There is fertile ground in the military community for a conversation surrounding the treatment of women in its ranks. The DoD estimates that 6,100 reported sexual assaults happened in 2016. Because roughly only one-third of assaults are ever reported, Stars and Stripes estimates that the number of actual assaults in the military may be closer to 18,300.
While sexual harassment and assault in the military has been a hot topic for years, the past few months have seen it growing to a fever pitch. The aftermath of the Marines United scandal in March 2017 saw a refocused, wider interest in sexual crimes in the military and veteran communities. The National Veterans Foundation has a dedicated #MeToo page to share veterans’ stories, which they first published in October 2017 at the onset of the #MeToo movement.
In November, Senator Kirsten Gillibrand (D-NY) reintroduced the Military Justice Improvement Act (MJIA) with a myriad of bipartisan sponsors to the Senate. The bill seeks to reform the way sexual crimes are approached and and handled. “The Military Justice Improvement Act would professionalize how the military prosecutes serious crimes like sexual assault and remove the systemic fear that survivors of military sexual assault describe in deciding whether to report the crimes committed against them,” Gillibrand said in a press release. You can read the full text of the bill here.
In December, Antonieta Rico, the Director of Communications and Policy at the Service Women’s Action Network (SWAN), published a TIME Magazine op-ed addressing #MeToo in the military in TIME Magazine, saying “We are not invisible. America cannot continue to exclude military sexual assault from the national conversation. It is time for military commanders to face the #MeToo reckoning and be held accountable for the entrenched culture of sexual harassment and assault they have tolerated, and at times, participated in.”

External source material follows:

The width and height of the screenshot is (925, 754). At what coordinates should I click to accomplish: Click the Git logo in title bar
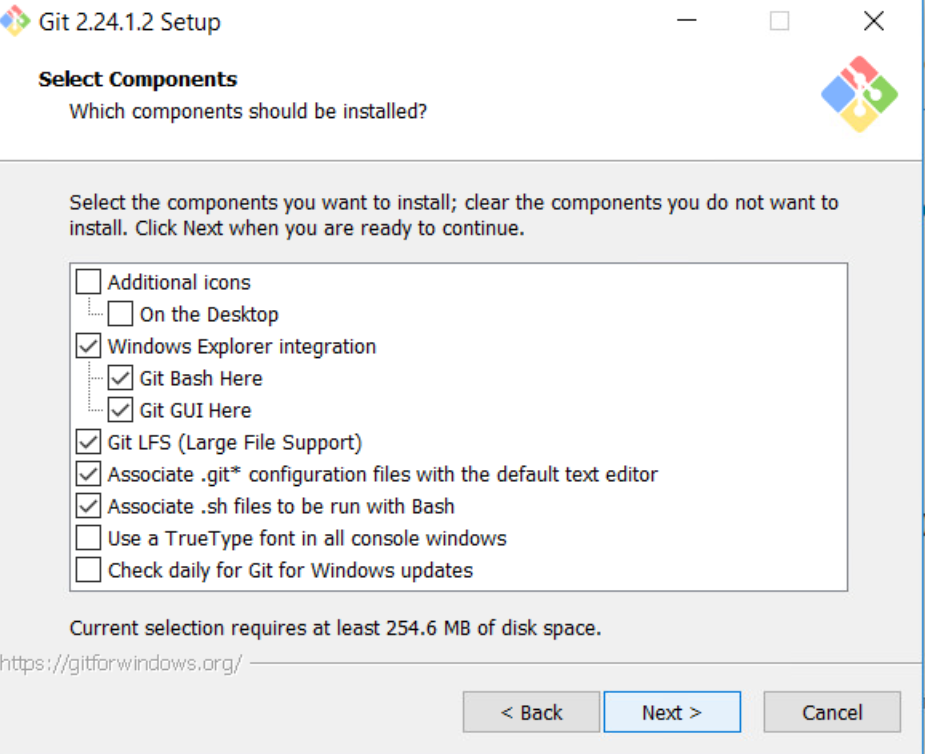click(17, 20)
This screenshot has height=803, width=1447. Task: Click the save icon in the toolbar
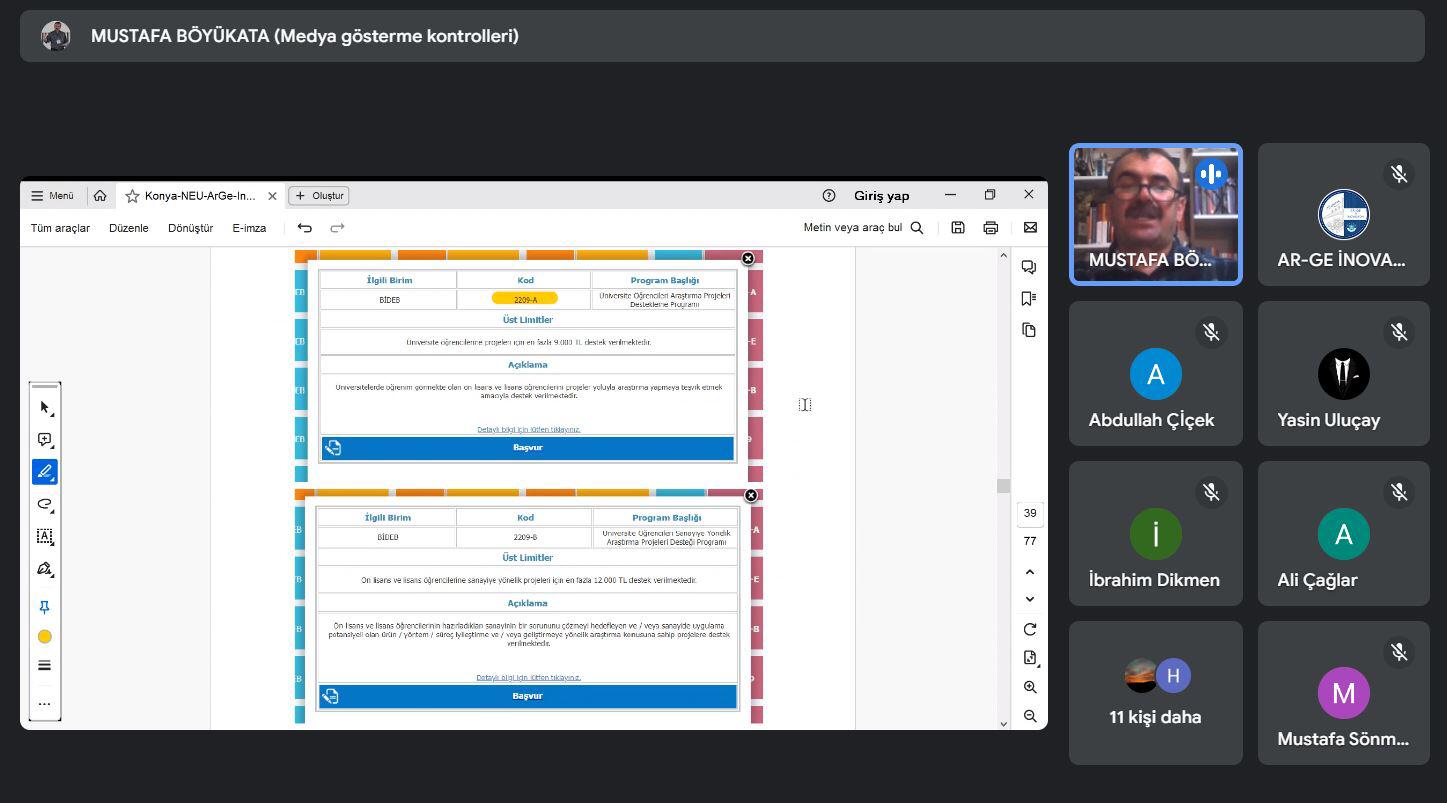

And people outside the military are taking notice, too. In her widely feted speech after winning the Cecil B. DeMille Award for Lifetime Achievement at the 2018 Golden Globes, Oprah Winfrey included the military when she said:
So I want tonight to express gratitude to all the women who have endured years of abuse and assault because they, like my mother, had children to feed and bills to pay and dreams to pursue. They’re the women whose names we’ll never know. They are domestic workers and farm workers. They are working in factories and they work in restaurants and they’re in academia, engineering, medicine, and science. They’re part of the world of tech and politics and business. They’re our athletes in the Olympics and they’re our soldiers in the military.
The Pentagon itself has not addressed the #MeToo movement through programming. “We already have a very proactive position in this regard,” Navy Lt. Cmdr. Gary Ross, a Pentagon spokesman, told Military.com. “We are already very active in regards to training and internal awareness campaigns to train our internal audience to understand what is unacceptable.” However, on January 8, a #MeToo rally was held at the Pentagon by SWAN. More than 40 service members, activists, and veterans attended. Speakers included retired brass and survivors.
In what some may see as a change of winds, the Pentagon endorsed the #MeToo rally to reporters. The Hill reports that spokesman Col. Rob Manning answered affirmatively when asked if the DoD “supports the objectives of the protesters.” In addition, several leaders in the DoD, including Dana White, chief Pentagon spokeswoman, attended the rally in a presumed show of support.
In response SWAN’s CEO, Lydia C. Watts, said, “True progress will be measured when there is a wholesale culture change in which retaliation is not tolerated, survivors feel safe coming forward and there are swift and fair prosecutions.”